What’s interesting, is that during bear markets and economic downturns, the rally can be stronger.
A bear market is generally recognized when the S&P 500 declines more than 20% from the high of the previous bull market. This year, the S&P 500 officially dropped into a bear market the week beginning May 16.
Santa Claus Rallies In Bear Markets
A look back at the last three bear markets, beginning in 1990.
- The three-month-long recession that occurred between July 1990 and October of that same year saw the S&P 500 plummet 20.14%. That year, traders weren’t gifted a Santa Rally and the S&P 500 declined 6.27% between the weeks beginning Dec. 17 and Jan. 7.

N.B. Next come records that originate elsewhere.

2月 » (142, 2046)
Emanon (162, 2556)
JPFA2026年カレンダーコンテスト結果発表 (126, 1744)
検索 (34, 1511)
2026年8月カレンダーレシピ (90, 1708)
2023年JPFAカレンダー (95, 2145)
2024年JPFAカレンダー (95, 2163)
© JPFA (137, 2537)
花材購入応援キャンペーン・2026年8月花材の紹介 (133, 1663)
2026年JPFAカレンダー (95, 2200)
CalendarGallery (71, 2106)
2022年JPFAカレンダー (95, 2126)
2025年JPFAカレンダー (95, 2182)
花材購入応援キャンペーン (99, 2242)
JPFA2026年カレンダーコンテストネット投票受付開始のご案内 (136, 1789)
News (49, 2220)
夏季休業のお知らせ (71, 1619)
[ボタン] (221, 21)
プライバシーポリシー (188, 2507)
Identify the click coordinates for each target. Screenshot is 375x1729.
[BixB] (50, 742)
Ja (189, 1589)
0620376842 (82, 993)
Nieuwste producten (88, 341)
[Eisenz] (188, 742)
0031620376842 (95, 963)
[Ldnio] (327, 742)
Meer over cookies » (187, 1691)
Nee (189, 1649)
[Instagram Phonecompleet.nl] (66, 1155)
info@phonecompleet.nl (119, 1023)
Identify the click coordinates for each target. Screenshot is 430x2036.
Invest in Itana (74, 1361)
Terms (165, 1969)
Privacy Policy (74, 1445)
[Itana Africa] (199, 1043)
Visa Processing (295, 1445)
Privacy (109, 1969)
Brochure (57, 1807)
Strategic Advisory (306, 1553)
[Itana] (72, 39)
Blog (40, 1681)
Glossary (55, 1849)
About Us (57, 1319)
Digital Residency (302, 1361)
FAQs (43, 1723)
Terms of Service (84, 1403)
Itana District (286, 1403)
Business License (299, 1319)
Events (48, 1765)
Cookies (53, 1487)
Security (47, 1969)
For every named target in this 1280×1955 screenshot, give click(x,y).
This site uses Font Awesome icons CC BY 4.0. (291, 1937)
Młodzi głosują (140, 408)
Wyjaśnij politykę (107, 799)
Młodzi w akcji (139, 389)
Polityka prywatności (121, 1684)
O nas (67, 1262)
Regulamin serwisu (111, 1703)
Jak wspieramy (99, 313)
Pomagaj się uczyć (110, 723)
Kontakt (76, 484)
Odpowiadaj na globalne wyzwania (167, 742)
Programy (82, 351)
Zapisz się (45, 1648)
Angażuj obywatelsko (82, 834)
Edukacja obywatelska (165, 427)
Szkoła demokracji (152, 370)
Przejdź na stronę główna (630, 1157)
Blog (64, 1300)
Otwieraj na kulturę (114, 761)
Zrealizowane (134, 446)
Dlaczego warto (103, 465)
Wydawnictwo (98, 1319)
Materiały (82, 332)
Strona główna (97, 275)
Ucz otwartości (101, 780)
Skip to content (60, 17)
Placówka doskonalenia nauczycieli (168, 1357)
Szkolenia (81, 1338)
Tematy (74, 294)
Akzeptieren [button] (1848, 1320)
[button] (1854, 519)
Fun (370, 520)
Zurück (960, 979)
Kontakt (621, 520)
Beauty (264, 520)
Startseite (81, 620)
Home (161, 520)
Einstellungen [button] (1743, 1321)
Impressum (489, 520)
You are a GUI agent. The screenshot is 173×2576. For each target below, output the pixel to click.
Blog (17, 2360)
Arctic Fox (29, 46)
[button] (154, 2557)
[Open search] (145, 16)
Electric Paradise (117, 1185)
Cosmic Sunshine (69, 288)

- The bear market that started in 2020, which was brought on by the collapse of the housing market, lasted a whopping 33 months, occurring between January, 2000 and October, 2002. Over the holiday period, between Dec. 26, 2000 and Jan. 2, 2001, the S&P 500 spiked up 2.62% before continuing in its downtrend. The following year, between Dec. 17 and Dec. 31, the ETF rose 4.47%.
- The Great Recession, which lasted for 17 months between October 2007 and March 2009, saw two Santa Rallies take shape –a 1.32% jump during the week beginning Dec. 17, 2008 and 6.81% surge higher over the course of the week beginning Dec. 29, 2008.
Theory Behind The Phenomenon
A number of catalysts may contribute to the rally:
- The end of “tax-loss-selling season,” which begins during the fourth-quarter, where traders and investors sell losing positions to minimize capital gains from profits in the stock market, the housing market or other income sources.
- The receipt of holiday bonuses that traders and investors may decide to invest because the bonus is viewed as “extra money.”
- A period driven by retail traders, who generally have a bullish bias, while Wall Street investors have largely left their desks for vacation.
- The expectation that a rally will take place, which causes a high number of traders and investors to buy stocks, resulting in a self-fulfilling prophecy.
The Look At The Odds
Over the course of the last three recessions there have been five holiday periods and a Santa Rally has taken place during four-out-of-five of those periods (80% of the time), beating the 66.66% overall average.
Out of those 4 times that a Santa Rally has occurred, the S&P 500 increased an average of 3.8%, beating the overall average of Santa Rally spikes by 2.5%.